Arrivée au collège, je ne me suis pas fait d’amis. J’étais la fille qui restait tout le temps seule. Ça me pesait un peu, mais j’aimais être seule. La chose qui me déplaisait, c’est que je faisais peut-être pitié comme ça. Mais ça ne me dérangeait pas vraiment. Ma mère avait laissé tous ses amis à Mayotte. Elle y est retournée en 2018 pour le mariage de ma grande-sœur là-bas.
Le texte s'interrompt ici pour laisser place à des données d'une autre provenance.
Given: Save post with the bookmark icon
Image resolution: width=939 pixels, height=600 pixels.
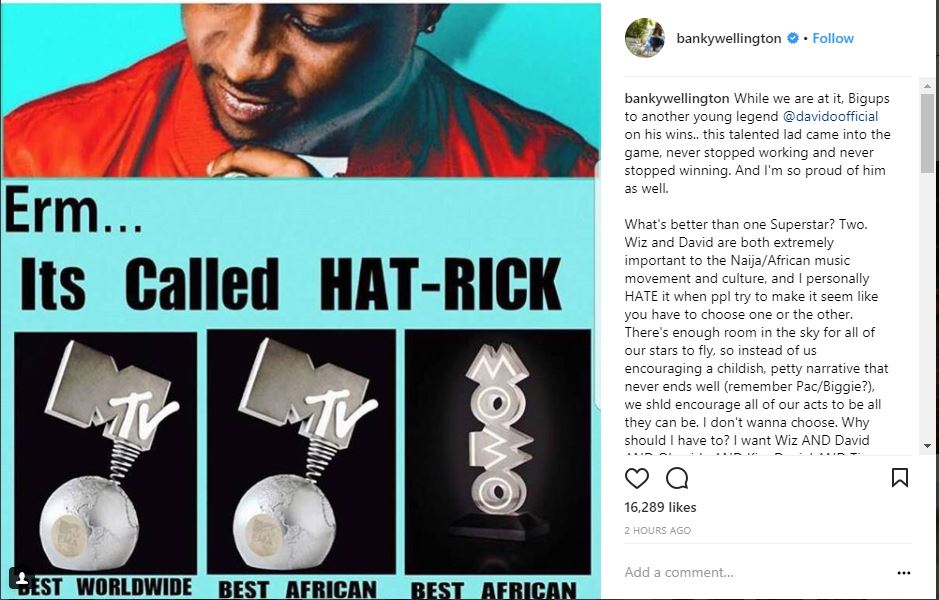Looking at the screenshot, I should (x=899, y=478).
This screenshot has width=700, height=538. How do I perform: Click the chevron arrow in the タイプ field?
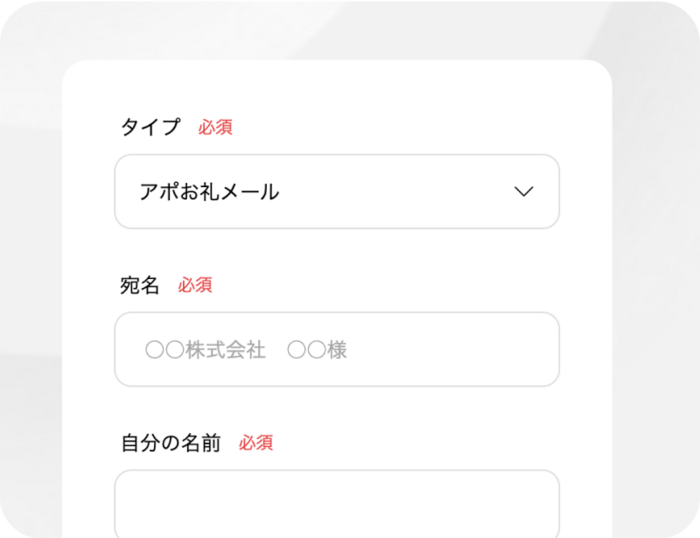tap(524, 192)
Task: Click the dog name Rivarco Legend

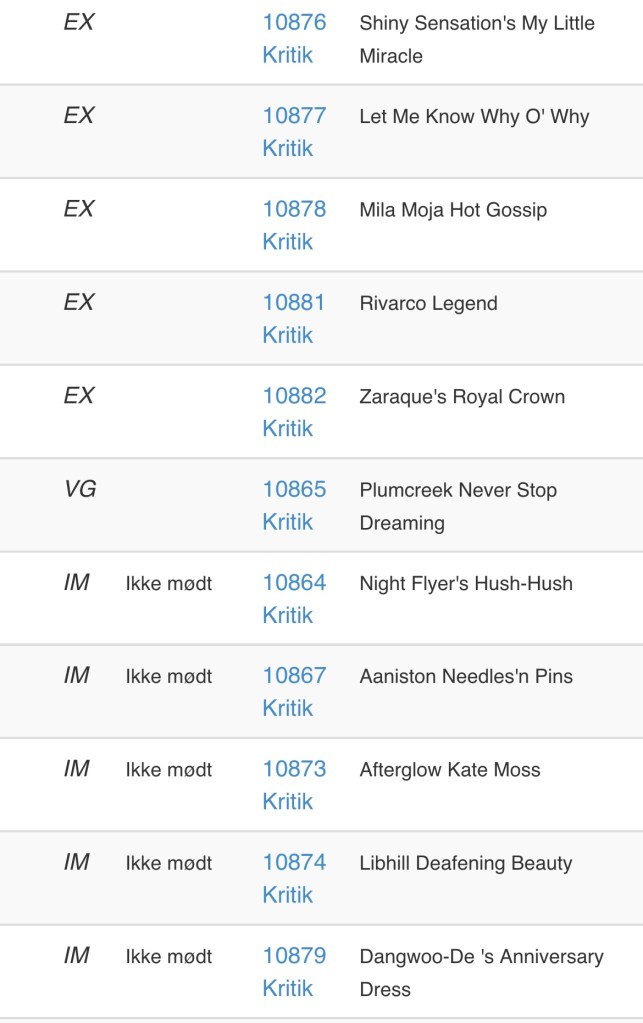Action: click(x=428, y=303)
Mais au quotidien, je la vois parfois triste parce qu’avec le temps, elle a perdu des amis, vraiment perdu, parce que certains sont morts.

Depuis plusieurs années maintenant, elle travaille comme femme de chambre dans un hôtel sur le Vieux-Port. Mais ça lui a causé des douleurs terribles qui partaient des pieds et qui remontaient jusqu’au haut du dos. Malgré ça, elle a continué car vu qu’elle parle mal le français, elle n’a pas beaucoup d’options pour travailler. Depuis le début de l’épidémie, elle ne travaille plus. On va dire qu’elle peut enfin se reposer ! On vit dans un T2 et on se partage l’unique chambre. Et malgré le manque d’espace, on s’entend toujours bien toutes les deux.

Ma seule compagne de route durant toutes ces années, c’est ma mère. Alors Maman, sache que je t’aime énormément et que jamais je ne pourrais exprimer toute la gratitude que j’ai envers toi. Tu as eu beaucoup de courage pour traverser toutes ces péripéties, et pour me donner droit à une meilleure vie et je t’en remercie.